● REQUIRED WORK
1: Answer these questions using the health insurance text:
(a) In which issue of the Atlantic did "Myth Diagnosis" appear?
(b) What did Republicans point out, in extremis, about more than half the uninsured?
(c) According to the 2008 Urban Institute report, about how many people were dying every year for lack of health insurance?
2: Transcribe the passage of the health insurance text word for word, starting with "Here's an excerpt" and going on through "complete the syllogism.".

● TEXT BLOCK
• • • • • • •
Here's an excerpt from the article in the March 2010 Atlantic, "Myth Diagnosis":
...If we lost our insurance, would this gargantuan new entitlement [of government-guaranteed health insurance] really be the only thing standing between us and an early grave?McArdle raises a similar point in her February 10, 2010 essay, "How Many People Die From Lack of Health Insurance?":
Perhaps few people were asking, because the question sounds so stupid. Health insurance buys you health care. Health care is supposed to save your life. So if you don’t have someone buying you health care well, you can complete the syllogism.
Last year's national debate on health-care legislation tended to dwell on either heart-wrenching anecdotes about costly, unattainable medical treatments, or arcane battles over how many people in the United States lacked insurance. Republicans rarely plumbed the connection between insurance and mortality, presumably because they would look foolish and heartless if they expressed any doubt about health insurance’s benefits. It was politically safer to harp on the potential problems of government interventions -- or, in extremis, to point out that more than half the uninsured were either affluent, lacking citizenship, or already eligible for government programs in which they hadn't bothered to enroll.
Even Democratic politicians made curiously little of the plight of the uninsured. Instead, they focused on cost control, so much so that you might have thought that covering the uninsured was a happy side effect of really throttling back the rate of growth in Medicare spending. When progressive politicians or journalists did address the disadvantages of being uninsured, they often fell back on the same data Klein had used: a 2008 report from the Urban Institute that estimated that about 20,000 people were dying every year for lack of health insurance.
• • • • • • •
● SUPPLIED MATERIAL
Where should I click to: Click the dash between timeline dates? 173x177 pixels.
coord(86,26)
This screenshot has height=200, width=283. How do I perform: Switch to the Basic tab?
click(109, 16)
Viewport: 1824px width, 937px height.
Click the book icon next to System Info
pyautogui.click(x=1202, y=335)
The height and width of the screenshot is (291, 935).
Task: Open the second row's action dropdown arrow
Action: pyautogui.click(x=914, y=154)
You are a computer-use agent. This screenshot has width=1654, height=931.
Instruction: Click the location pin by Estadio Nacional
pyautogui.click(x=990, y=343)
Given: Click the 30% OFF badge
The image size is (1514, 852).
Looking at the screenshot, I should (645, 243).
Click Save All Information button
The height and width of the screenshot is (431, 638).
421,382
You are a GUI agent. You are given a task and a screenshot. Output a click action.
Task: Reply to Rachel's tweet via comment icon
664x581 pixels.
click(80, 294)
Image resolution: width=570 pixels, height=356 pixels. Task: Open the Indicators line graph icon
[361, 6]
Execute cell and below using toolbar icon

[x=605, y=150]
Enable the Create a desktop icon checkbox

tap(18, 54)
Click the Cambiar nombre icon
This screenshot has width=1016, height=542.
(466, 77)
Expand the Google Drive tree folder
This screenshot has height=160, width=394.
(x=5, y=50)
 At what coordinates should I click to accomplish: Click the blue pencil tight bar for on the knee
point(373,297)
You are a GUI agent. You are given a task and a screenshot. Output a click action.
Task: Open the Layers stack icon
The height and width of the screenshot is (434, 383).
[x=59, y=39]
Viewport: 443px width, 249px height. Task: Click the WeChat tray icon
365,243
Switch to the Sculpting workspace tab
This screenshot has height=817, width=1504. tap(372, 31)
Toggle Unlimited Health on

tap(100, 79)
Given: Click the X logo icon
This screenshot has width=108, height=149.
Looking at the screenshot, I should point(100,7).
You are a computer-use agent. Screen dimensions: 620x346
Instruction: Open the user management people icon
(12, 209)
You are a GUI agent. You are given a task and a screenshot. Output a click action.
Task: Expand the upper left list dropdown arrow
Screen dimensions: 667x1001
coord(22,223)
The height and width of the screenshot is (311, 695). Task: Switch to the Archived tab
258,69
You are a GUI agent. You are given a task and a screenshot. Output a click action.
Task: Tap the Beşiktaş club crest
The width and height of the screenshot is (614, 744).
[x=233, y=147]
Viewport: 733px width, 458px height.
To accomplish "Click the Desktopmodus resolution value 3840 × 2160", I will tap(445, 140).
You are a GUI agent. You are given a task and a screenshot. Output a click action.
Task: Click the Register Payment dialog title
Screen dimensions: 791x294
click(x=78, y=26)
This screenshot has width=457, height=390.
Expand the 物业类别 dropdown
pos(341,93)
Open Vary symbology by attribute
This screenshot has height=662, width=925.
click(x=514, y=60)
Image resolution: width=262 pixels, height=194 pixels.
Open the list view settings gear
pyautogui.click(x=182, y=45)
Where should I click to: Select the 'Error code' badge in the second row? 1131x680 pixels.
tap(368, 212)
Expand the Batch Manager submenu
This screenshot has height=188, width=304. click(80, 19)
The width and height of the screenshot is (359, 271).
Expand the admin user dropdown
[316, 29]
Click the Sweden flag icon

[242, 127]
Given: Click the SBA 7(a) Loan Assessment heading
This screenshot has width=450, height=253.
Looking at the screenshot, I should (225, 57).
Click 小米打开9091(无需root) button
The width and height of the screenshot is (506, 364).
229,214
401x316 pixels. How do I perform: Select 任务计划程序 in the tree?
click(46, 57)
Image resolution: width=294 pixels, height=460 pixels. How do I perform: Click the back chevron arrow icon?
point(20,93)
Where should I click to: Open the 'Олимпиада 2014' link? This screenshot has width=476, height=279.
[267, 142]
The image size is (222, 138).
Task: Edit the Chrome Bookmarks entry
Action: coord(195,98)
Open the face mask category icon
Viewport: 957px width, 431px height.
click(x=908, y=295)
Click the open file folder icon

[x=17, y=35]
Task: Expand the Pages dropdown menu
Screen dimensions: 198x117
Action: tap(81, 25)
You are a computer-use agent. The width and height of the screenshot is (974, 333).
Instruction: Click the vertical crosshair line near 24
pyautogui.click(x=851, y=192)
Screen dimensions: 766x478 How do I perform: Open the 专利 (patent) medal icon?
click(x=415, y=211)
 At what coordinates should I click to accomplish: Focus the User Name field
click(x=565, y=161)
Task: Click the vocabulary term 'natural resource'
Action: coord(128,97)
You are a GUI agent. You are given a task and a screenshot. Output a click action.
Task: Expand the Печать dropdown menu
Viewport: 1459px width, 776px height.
• • • • • • •
● RESPONSES TO THE EXERCISE
1:
(a) The March 2010 issue.
(b) They were either affluent, lacking citizenship, or already eligible for government programs in which they hadn't bothered to enroll.
(c) About 20,000 people.

2:
Here's an excerpt from the article in the March 2010 Atlantic, "Myth Diagnosis":
...If we lost our insurance, would this gargantuan new entitlement [of government-guaranteed health insurance] really be the only thing standing between us and an early grave?McArdle raises a similar point in her February 10, 2010 essay, "How Many People Die From Lack of Health Insurance?":
Perhaps few people were asking, because the question sounds so stupid. Health insurance buys you health care. Health care is supposed to save your life. So if you don’t have someone buying you health care well, you can complete the syllogism.